[Opening Excerpted passage section]

Figure 5 shows the average, maximum and minimum potable water savings and average ideal rainwater tank capacities for each city and region. This analysis shows the ideal rainwater tank capacities and potable water savings that each city obtained in the 45 simulations (Figure 5(a)). There are cities with a tendency to higher potable water savings, such as Garuva (average of 216 litres/day) and Ponte Serrada (average of 214 litres/day), cities with the highest average annual rainfall, while others tend to have lower potable water savings, such as Armazém (average of 183 litres/day) and São Martinho (average of 190 litres/day), cities with the lowest average annual rainfall. Because of the different rainfall pattern of each city, there are cities that tend to have higher rainwater tank capacities, such as Joinville (average of 7,844 litres), which has great differences of up to 250 mm in the average monthly rainfall. On the other hand, there are cities that tend to have lower rainwater tank capacities, such as Urubici (average of 5,422 litres), a city with a more uniform monthly rainfall pattern (small differences of up to 70 mm in the average monthly rainfall).

[Closing Excerpted passage section]
[Opening Data to examine section]

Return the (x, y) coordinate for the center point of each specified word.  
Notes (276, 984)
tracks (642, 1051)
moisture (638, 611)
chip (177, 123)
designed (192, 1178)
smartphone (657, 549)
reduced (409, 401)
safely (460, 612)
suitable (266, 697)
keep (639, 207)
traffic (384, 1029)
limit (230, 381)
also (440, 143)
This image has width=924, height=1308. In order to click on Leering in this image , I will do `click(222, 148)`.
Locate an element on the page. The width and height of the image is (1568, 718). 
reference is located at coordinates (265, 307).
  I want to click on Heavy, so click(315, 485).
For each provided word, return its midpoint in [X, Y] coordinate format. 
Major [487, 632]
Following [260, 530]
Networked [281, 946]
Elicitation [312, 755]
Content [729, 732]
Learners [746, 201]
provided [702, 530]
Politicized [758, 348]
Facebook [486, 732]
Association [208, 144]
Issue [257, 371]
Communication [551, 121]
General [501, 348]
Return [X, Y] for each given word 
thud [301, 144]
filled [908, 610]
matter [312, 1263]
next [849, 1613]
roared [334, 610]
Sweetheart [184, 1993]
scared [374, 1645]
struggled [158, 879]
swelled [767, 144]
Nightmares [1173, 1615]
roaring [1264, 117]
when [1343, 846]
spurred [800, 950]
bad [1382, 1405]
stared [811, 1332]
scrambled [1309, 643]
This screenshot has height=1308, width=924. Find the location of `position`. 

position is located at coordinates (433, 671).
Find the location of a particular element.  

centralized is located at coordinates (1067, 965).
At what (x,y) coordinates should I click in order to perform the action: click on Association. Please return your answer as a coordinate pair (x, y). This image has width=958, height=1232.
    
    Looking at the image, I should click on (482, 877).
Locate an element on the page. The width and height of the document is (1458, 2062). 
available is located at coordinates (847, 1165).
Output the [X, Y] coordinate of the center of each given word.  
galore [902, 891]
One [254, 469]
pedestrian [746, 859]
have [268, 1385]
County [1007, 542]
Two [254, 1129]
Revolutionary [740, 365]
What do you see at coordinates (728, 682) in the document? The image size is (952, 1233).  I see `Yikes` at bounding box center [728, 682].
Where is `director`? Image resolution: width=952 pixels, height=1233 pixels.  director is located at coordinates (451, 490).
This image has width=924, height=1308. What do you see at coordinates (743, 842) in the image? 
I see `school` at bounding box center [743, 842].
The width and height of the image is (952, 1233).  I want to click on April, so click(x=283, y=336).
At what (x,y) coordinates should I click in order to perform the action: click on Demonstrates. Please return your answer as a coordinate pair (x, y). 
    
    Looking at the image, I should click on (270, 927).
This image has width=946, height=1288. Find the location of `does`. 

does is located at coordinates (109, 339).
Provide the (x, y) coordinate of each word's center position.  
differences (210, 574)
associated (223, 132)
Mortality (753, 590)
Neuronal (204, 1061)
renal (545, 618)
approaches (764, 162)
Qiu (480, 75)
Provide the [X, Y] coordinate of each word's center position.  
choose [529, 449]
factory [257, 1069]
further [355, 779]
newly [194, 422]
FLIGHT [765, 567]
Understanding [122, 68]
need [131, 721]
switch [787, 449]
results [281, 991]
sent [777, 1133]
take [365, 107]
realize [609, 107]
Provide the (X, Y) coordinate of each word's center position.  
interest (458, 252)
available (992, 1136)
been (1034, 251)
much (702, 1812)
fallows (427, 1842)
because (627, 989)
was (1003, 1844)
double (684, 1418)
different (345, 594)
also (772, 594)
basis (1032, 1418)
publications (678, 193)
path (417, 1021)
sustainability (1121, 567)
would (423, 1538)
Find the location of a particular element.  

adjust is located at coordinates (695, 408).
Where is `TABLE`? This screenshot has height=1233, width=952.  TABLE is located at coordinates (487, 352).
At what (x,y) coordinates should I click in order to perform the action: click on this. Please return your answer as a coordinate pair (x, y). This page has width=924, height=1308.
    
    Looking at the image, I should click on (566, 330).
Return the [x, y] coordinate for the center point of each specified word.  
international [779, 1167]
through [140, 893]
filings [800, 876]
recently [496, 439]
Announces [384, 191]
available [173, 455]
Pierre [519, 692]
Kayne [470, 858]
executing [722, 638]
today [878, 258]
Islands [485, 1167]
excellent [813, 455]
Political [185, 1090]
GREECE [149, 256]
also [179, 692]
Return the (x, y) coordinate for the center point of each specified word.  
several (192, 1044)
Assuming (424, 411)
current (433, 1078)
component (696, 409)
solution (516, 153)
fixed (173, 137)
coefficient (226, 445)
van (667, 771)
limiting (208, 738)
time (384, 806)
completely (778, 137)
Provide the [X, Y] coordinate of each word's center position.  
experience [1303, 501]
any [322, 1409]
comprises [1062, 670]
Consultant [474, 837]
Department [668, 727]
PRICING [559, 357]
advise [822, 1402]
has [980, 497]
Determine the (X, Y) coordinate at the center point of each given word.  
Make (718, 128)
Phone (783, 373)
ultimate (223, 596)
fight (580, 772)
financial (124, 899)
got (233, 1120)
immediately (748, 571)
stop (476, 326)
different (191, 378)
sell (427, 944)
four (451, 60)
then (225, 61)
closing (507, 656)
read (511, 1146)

[Closing Data to examine section]

### Assignment 1
Using the passage on rainwater tank simulations, explain in one to three sentences why Joinville tends to have a higher rainwater tank capacity than Urubici.
### Assignment 2
Write the next part of the passage on rainwater tank simulations, starting after its final sentence.

### Written response 1
Each city has a different rainfall pattern. Joinville's average monthly rainfall varies by up to 250 mm, and it averages 7,844 liters of tank capacity. Urubici's monthly rainfall is more uniform, varying by only up to 70 mm, and it averages 5,422 liters.

### Written response 2
Figure 5

Average, maximum and minimum potable water savings and average ideal rainwater tank capacities for each city (a) and region (b).

Figure 5

Average, maximum and minimum potable water savings and average ideal rainwater tank capacities for each city (a) and region (b).

Figure 5(b) shows the average ideal rainwater tank capacities and potable water savings for the six regions of Santa Catarina. In general, lower ideal rainwater tank capacities were found in the West region (highest average rainfall), the region in which the highest potable water savings were reached (average of 207 litres/day). On the other hand, rainwater harvesting in the South (lowest average rainfall) tends to be less beneficial than in the other regions of Santa Catarina, since it has the lowest average potable water savings (average of 195 litres/day). The North is the region with a tendency to need higher tank capacities, with an average of 6,897 litres, while the Serrana region, with considerable difference from the others, tends to have smaller ideal tank capacities, i.e., 5,728 litres on average.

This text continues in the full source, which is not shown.